As usual, I submitted to this therapy while concealing my contempt for it. Pausing time? Two selves? And at the very end, I had to hug my younger self, let her ‘melt’ into me, which felt both unholy and redundant. What a metaphor! What a story! I did it, of course. I conjured as instructed. But each time I entered the past in my mind, I made the trauma into a drama. I burst up from the ground like an earthquake. I rained down from the sky above. I ran in and whisked off an astonished Cee, carrying her under my arm.
‘Everything is twofold with you,’ C thinks tenderly of Wayne2, but in her own case threefold is more like it. When an attractive man makes an off-colour joke, she imagines splitting into three to play out possible responses. ‘I conjure two alternative lives for myself. In one, his comment offends me enough that I tell him to fuck off. In the other, I flirt back until we achieve a delicious camaraderie. Instead, in this life, I smile stiffly and turn away.’

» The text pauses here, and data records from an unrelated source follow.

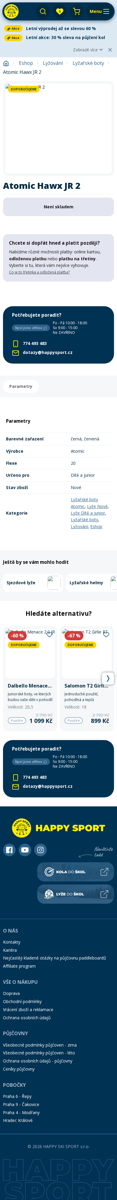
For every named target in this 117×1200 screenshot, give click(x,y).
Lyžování (53, 63)
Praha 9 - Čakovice (21, 1104)
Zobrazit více (85, 50)
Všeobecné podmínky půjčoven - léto (39, 1053)
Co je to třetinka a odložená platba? (39, 272)
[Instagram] (40, 850)
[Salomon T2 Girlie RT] (87, 678)
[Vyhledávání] (43, 11)
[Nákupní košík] (76, 11)
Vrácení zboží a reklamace (28, 1009)
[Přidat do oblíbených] (49, 634)
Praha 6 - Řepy (17, 1096)
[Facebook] (9, 850)
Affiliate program (19, 966)
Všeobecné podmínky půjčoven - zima (40, 1045)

If there is a metaphysical basis for the violations of continuity in the book the explanation comes by courtesy of Wayne2’s unlikely mentor, Mo. ‘Time starts to fold under its own weight like honey’ – that’s the sort of thing he would say. Or ‘time is a hinge.’ There is a cartoon logic to his ideas: ‘Tom chasing Jerry, Coyote chasing Road Runner. But the rules of the world would be just a little off-kilter. Rules like gravity and speed and pain.’ Wayne2 tries to explain Mo’s philosophy to C: ‘One time, he told me, Time’s got grooves in it. A moment is a needle and time can skip like a record … He said things like, Time is like the ground, and when something big happens, it’s an earthquake, and when it’s little, it’s ripples, like those rows on a farm.’ Right away C says: ‘Furrows.’
Never mind the book’s characters – how many times can its readers have the rug pulled from under them by the universe where they are spending their time and still want to stand up again? Less than twenty pages from the end C says something to Wayne2 that strikes him as ‘the strangest thing’. What she says is: ‘I don’t wanna tell you what happened. I wanna tell you how it felt.’ But this can hardly strike the reader as strange, since those are the first words of the book (with ‘want to’ instead of ‘wanna’) and have been repeated more than once since then. They’re even printed on the back of the book. In her acknowledgments Serpell thanks one person ‘for seeing that The Furrows is an elegy’. If the genre label arrived so late in the process of writing then its applicability must be in doubt. There’s more than enough skipping of the needle in the book, more than enough surprise. The question is whether there’s enough of anything else.